One Night on the Island(51)



‘Thinking,’ Cleo says, a million miles away.

‘Penny for your thoughts?’ I say, hunkering down beside her. Jeez, it’s cold out here without a sweater.

‘I was wondering whether we need a new rules sheet.’ She smiles, bumping her shoulder against mine.

‘Or we could just have no rules at all,’ I say.

‘I was quite fond of that chalk line,’ she says.

‘Okay,’ I say. ‘How about no stalking each other on social media?’

‘Afterwards?’

I nod. I meant at all but especially not afterwards.

She twists her head to stare at me in silence for a few seconds. ‘Still no regrets today?’

I don’t blame her for rechecking. I left her sleeping this morning, needed to walk and clear my head. ‘It’s pretty hard to regret something that felt so damn good,’ I say.

She half smiles. ‘It did feel pretty amazing.’

I pull her blanket around my shoulders too so we’re huddled together. ‘I don’t mean this in the way it’s probably going to sound,’ I say, but I don’t censor myself because if I do it’ll probably come out worse. ‘I needed last night. I needed to be with someone who wasn’t Susie.’

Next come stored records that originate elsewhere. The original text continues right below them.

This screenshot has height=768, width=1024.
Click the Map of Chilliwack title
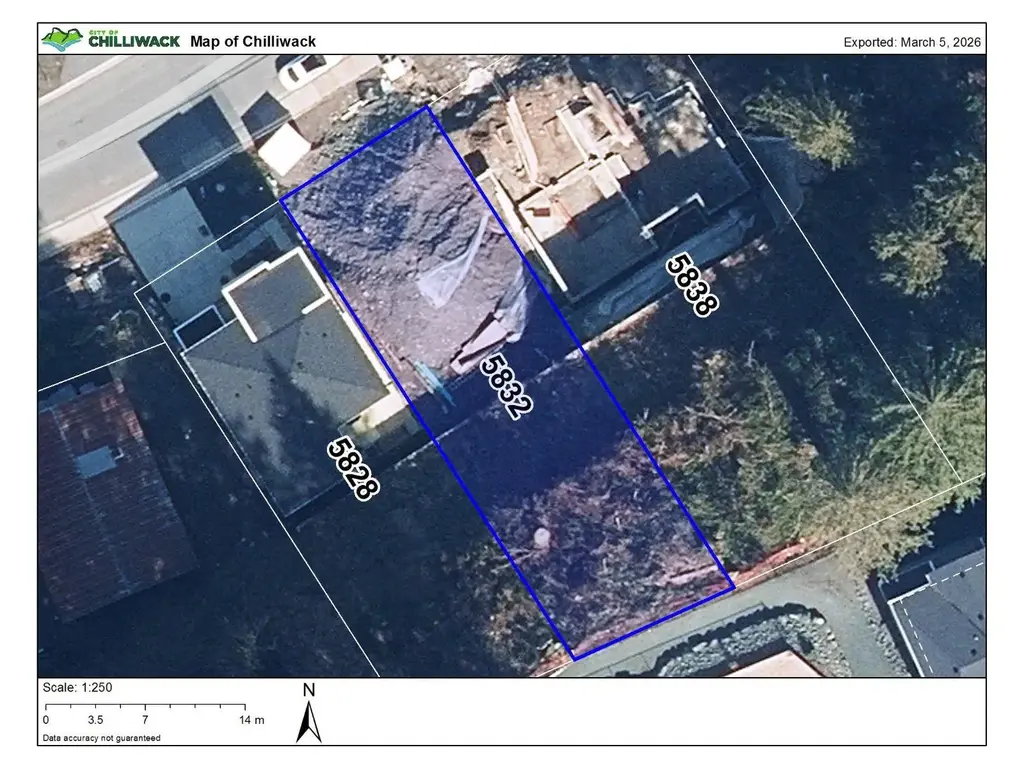point(253,42)
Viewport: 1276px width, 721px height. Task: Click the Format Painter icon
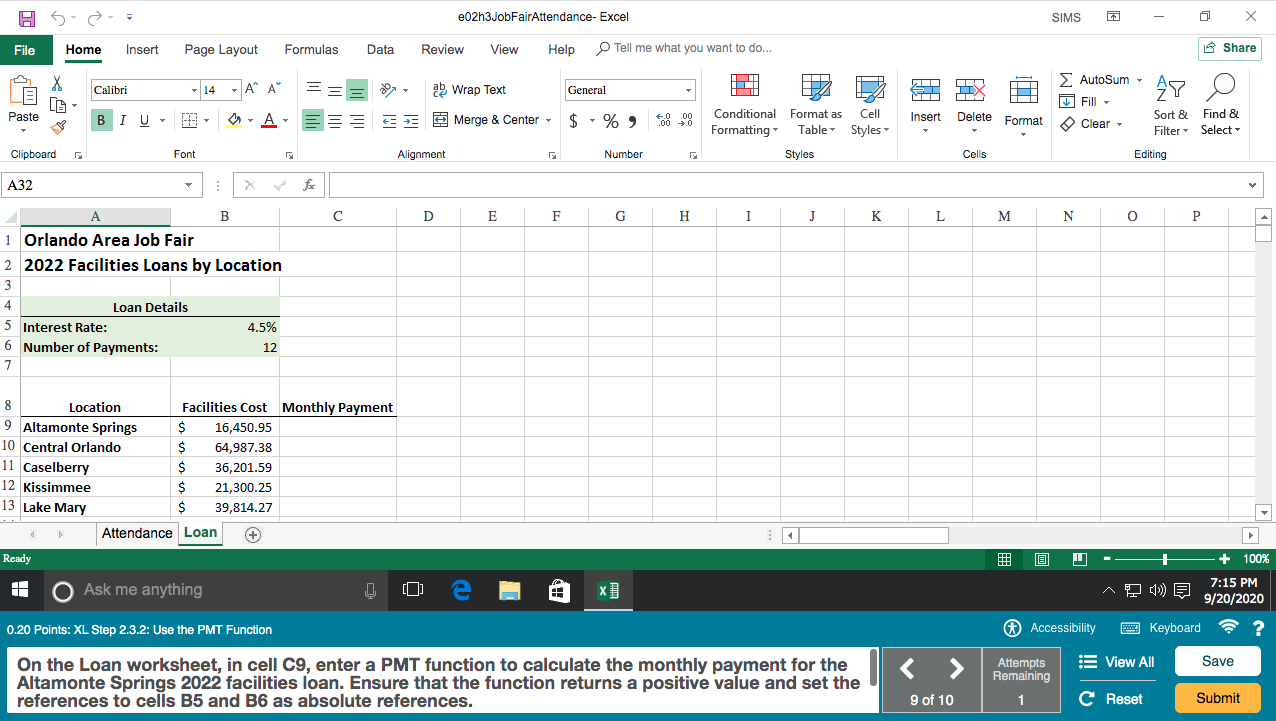[x=58, y=128]
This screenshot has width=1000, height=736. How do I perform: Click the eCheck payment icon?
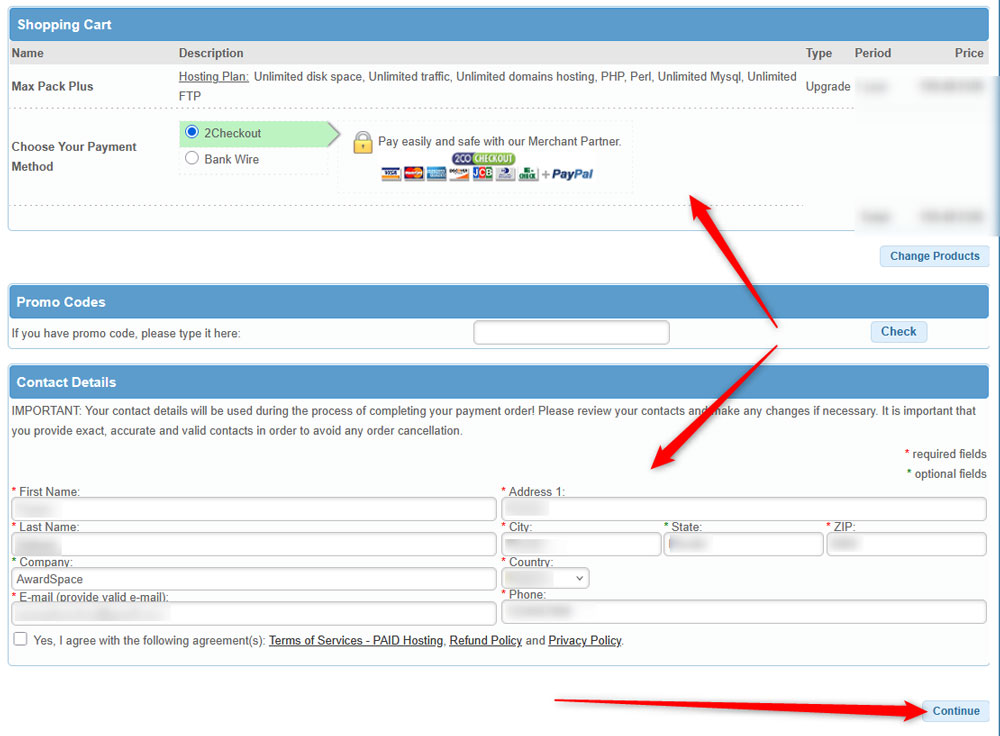tap(527, 173)
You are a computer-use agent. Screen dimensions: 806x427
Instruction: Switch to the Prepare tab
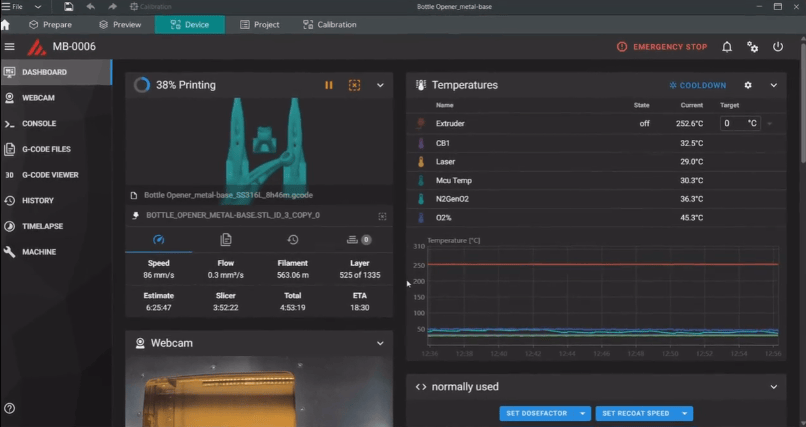[x=50, y=24]
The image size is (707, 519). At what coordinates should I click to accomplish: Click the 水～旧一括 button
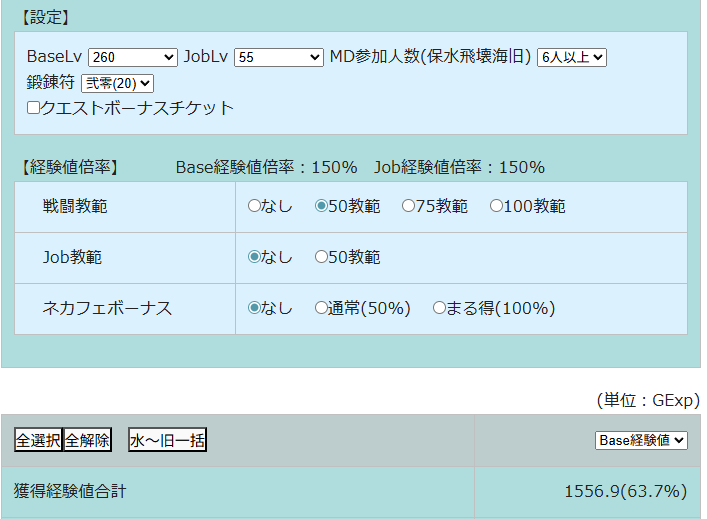pyautogui.click(x=167, y=440)
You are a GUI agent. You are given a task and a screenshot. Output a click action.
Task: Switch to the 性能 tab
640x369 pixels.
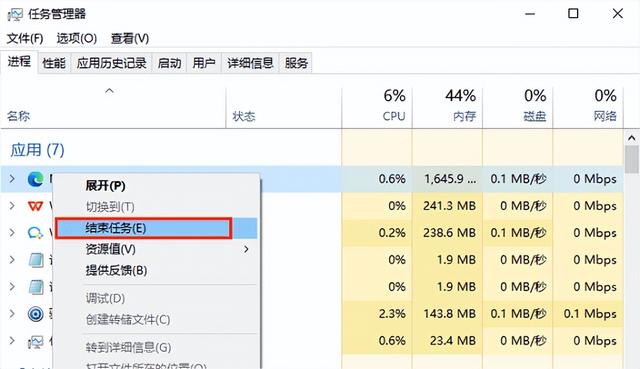point(54,63)
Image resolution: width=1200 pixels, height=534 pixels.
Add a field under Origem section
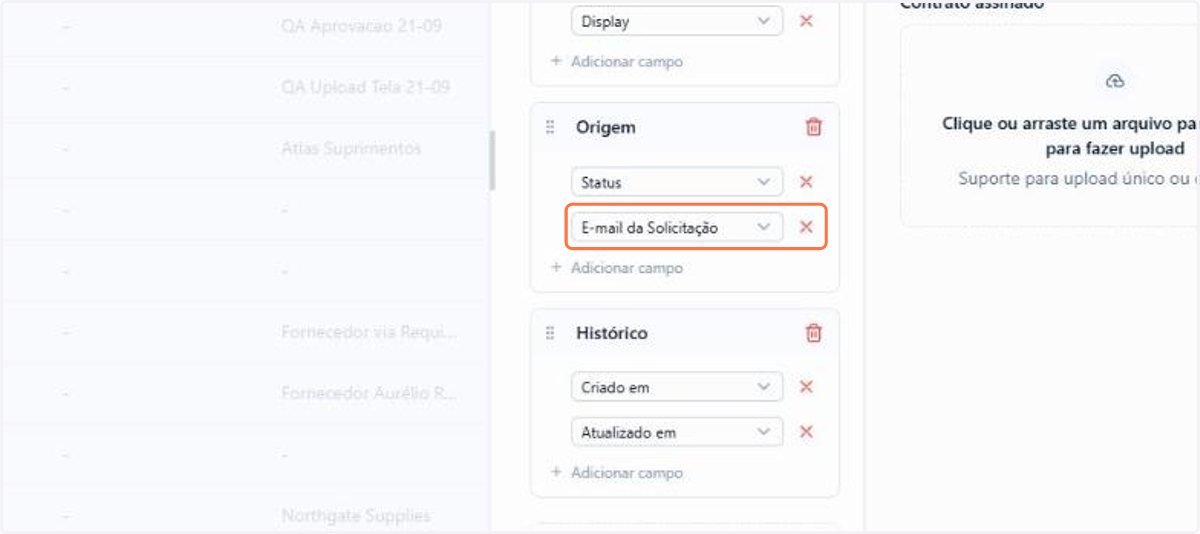[617, 268]
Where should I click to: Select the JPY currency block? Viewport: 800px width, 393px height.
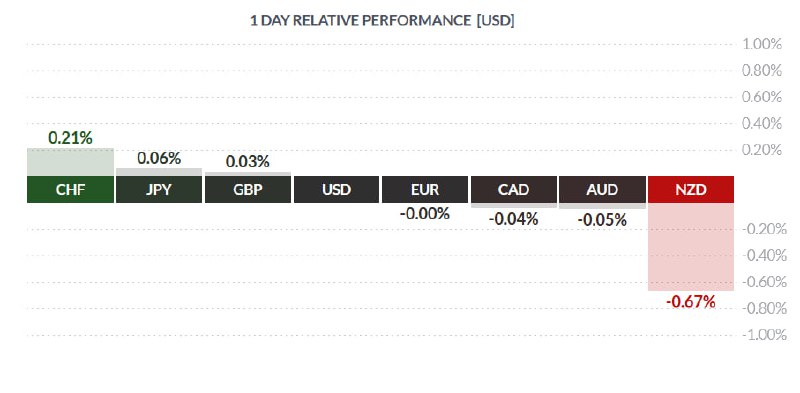pyautogui.click(x=159, y=189)
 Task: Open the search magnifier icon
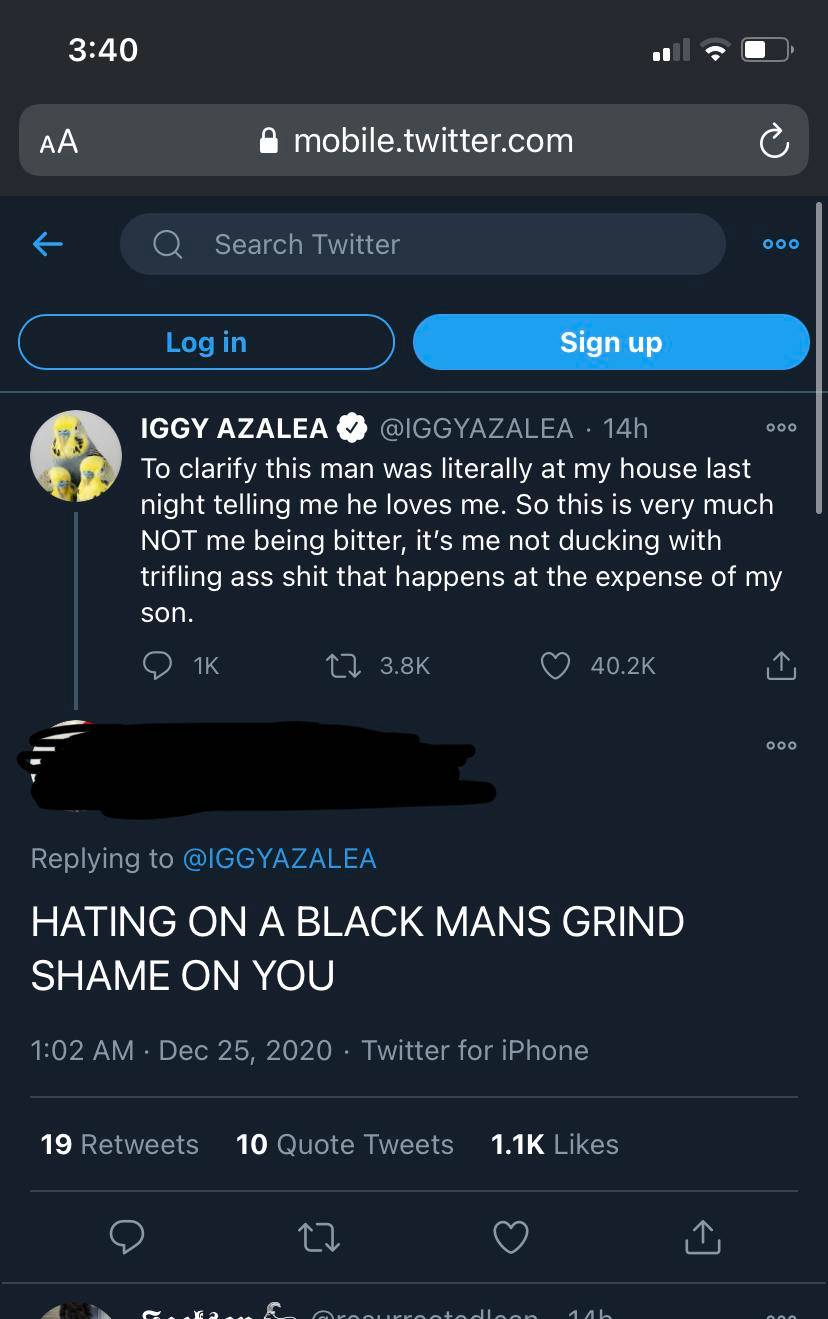166,243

‘And I just happened to be there?’ she says, neutral.

‘No, no. It’s not that you just happened to be there at all,’ I say. ‘It’s that you happened to be you. My head has been stuck in a place where I couldn’t imagine ever wanting anyone else like that.’ An image of myself on the morning of my wedding surfaces in my head; the churn of nerves threatening to bring my breakfast back up, my mother carefully straightening my tie. ‘My marriage. I made vows, I promised to love one person for ever. It meant something to me. Everything, at the time, and it’s hard work letting go of all of that, you know?’

Of course she doesn’t know. How could she? But I do hope that she’ll at least see that my life is complicated. Although actually, right here and now, this doesn’t feel complicated at all. She laid her expectations out clearly: let’s share everything we are for eight days and then never see each other again. It’s cut and dried.

‘Are you sure you want to let go?’

‘Am I sure?’ I shake my head, unwilling to lie to Cleo even a little. ‘I’ve defined myself by my position as a husband and a father for a long time now; I guess I’m trying to work out how to be one without the other. I’ve drifted through the last year like a man clinging to a life raft hoping to be brought aboard again, even though I could see the lights of the ship moving slowly away from me, and … and this is a crappy analogy, I know, but coming to Salvation was the only way I could see to not drown. Does that make any sense?’

‘Yes,’ she says. ‘More than you know. I’ve been drowning in London too, in meaningless connections and unrealized dreams. Coming here is like a system reset for me.’

‘A system reset, huh?’ I say. I kind of like that way of looking at it.

There’s something else I need to say. ‘I want you to know I didn’t sleep with you as a way to get even with Susie – for Robert, I mean.’

‘No?’

I shake my head. ‘Part of not drowning is swimming. I guess you could say you’re proof I should keep kicking.’

She’s quiet as she absorbs my clunky attempt to explain what’s happening in my head and my heart. That for the next week, she is what’s happening in my head and my heart. My system reset.

‘I’m a strong swimmer,’ she says, leaning her head on my shoulder. ‘I’ve got you.’

I’m accustomed to needing to be the strong one in life – for the boys, for my mother, for Susie. There is extraordinary comfort in someone saying ‘I’ve got you’. It brings a lump to my throat, so we sit for a while and watch the dolphins out in the bay.





Cleo





21 October


Salvation Island


THEY DON’T DO IT LIKE THAT IN STARBUCKS


I’ve been to more than my fair share of wedding ceremonies in recent years – a good handful every summer since I turned twenty-five – so you’d think I’d have an idea where to start with the vows for my own. And I probably would if it was a regular ceremony, but it’s tricky to know what to say when there’s no one else to say it to. The usual ‘in sickness and in health’ and ‘for richer, for poorer’ don’t apply. Do I even need vows, really? Maybe not, but I do rather like the idea of making myself some promises. I’ve written a list to whittle down. Some sit firmly towards the frivolous end of the scale: I promise not to watch more than three back-to-back episodes of Say Yes to the Dress while eating ice cream from the tub and yelling ‘It looks like net curtains!’ at the screen. Others hover around the middle serious: I promise not to make myself finish books if I’m not invested by page fifty-nine. Don’t ask me why page fifty-nine, it just feels far enough in to know. And then there’s the big, top-line promises, the ones that will be the most meaningful, and probably the hardest not to break. This one, for instance: I promise to rethink my working life, to take the idea of leaving London seriously. I’m giving myself until Christmas to make the break. It’s the right thing to do. I know it is, because even just writing the intention down felt like someone had given me a really great massage, that feeling of sweet relief when knots unravel and you can finally unclench your teeth.